UDT shows that decision theory is more puzzling than ever
I feel like MIRI perhaps mispositioned FDT (their variant of UDT) as a clear advancement in decision theory, whereas maybe they could have attracted more attention/interest from academic philosophy if the framing was instead that the UDT line of thinking shows that decision theory is just more deeply puzzling than anyone had previously realized. Instead of one major open problem (Newcomb’s, or EDT vs CDT) now we have a whole bunch more. I’m really not sure at this point whether UDT is even on the right track, but it does seem clear that there are some thorny issues in decision theory that not many people were previously thinking about:
Indexical values are not reflectively consistent. UDT “solves” this problem by implicitly assuming (via the type signature of its utility function) that the agent doesn’t have indexical values. But humans seemingly do have indexical values, so what to do about that?
The commitment races problem extends into logical time, and it’s not clear how to make the most obvious idea of logical updatelessness work.
UDT says that what we normally think of as different approaches to anthropic reasoning are really different preferences, which seems to sidestep the problem. But is that actually right, and if so where are these preferences supposed to come from?
2TDT-1CDT—If there’s a population of mostly TDT/UDT agents and few CDT agents (and nobody knows who the CDT agents are) and they’re randomly paired up to play one-shot PD, then the CDT agents do better. What does this imply?
Game theory under the UDT line of thinking is generally more confusing than anything CDT agents have to deal with.
UDT assumes that the agent has access to its own source code and inputs as symbol strings, so it can potentially reason about logical correlations between its own decisions and other agents’ as well defined mathematical problems. But humans don’t have this, so how are humans supposed to reason about such correlations?

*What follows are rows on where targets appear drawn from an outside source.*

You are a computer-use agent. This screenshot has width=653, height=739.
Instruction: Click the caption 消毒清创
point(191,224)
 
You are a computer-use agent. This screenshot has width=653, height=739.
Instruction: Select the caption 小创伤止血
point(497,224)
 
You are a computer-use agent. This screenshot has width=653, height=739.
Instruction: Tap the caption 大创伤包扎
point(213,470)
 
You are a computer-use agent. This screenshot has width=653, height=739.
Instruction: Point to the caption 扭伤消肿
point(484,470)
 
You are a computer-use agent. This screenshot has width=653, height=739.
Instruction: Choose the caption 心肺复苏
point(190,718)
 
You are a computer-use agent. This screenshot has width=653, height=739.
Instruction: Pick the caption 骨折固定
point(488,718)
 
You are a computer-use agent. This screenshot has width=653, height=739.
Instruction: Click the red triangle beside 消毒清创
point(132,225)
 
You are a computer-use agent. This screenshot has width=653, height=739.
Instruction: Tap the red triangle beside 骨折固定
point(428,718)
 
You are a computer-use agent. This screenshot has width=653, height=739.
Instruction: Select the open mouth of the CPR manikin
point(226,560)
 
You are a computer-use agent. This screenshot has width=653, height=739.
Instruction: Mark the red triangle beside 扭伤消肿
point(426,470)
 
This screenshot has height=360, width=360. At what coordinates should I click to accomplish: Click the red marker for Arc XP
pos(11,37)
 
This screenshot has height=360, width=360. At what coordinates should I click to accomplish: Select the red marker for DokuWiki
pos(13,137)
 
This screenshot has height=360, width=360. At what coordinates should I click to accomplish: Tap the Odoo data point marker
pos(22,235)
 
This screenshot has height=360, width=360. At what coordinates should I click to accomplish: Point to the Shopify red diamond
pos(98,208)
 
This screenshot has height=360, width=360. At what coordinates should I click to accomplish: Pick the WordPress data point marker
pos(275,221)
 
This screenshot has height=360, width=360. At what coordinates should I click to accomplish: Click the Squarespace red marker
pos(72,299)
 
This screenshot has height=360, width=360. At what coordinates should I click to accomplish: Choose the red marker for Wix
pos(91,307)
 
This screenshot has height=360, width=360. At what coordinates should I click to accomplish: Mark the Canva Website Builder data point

Logical conditionals vs counterfactuals, how should these be defined and do the definitions actually lead to reasonable decisions when plugged into logical decision theory?
These are just the major problems that I was trying to solve (or hoping for others to solve) before I mostly stopped working on decision theory and switched my attention to metaphilosophy. (It’s been a while so I’m not certain the list is complete.) As far as I know nobody has found definitive solutions to any of these problems yet, and most are wide open.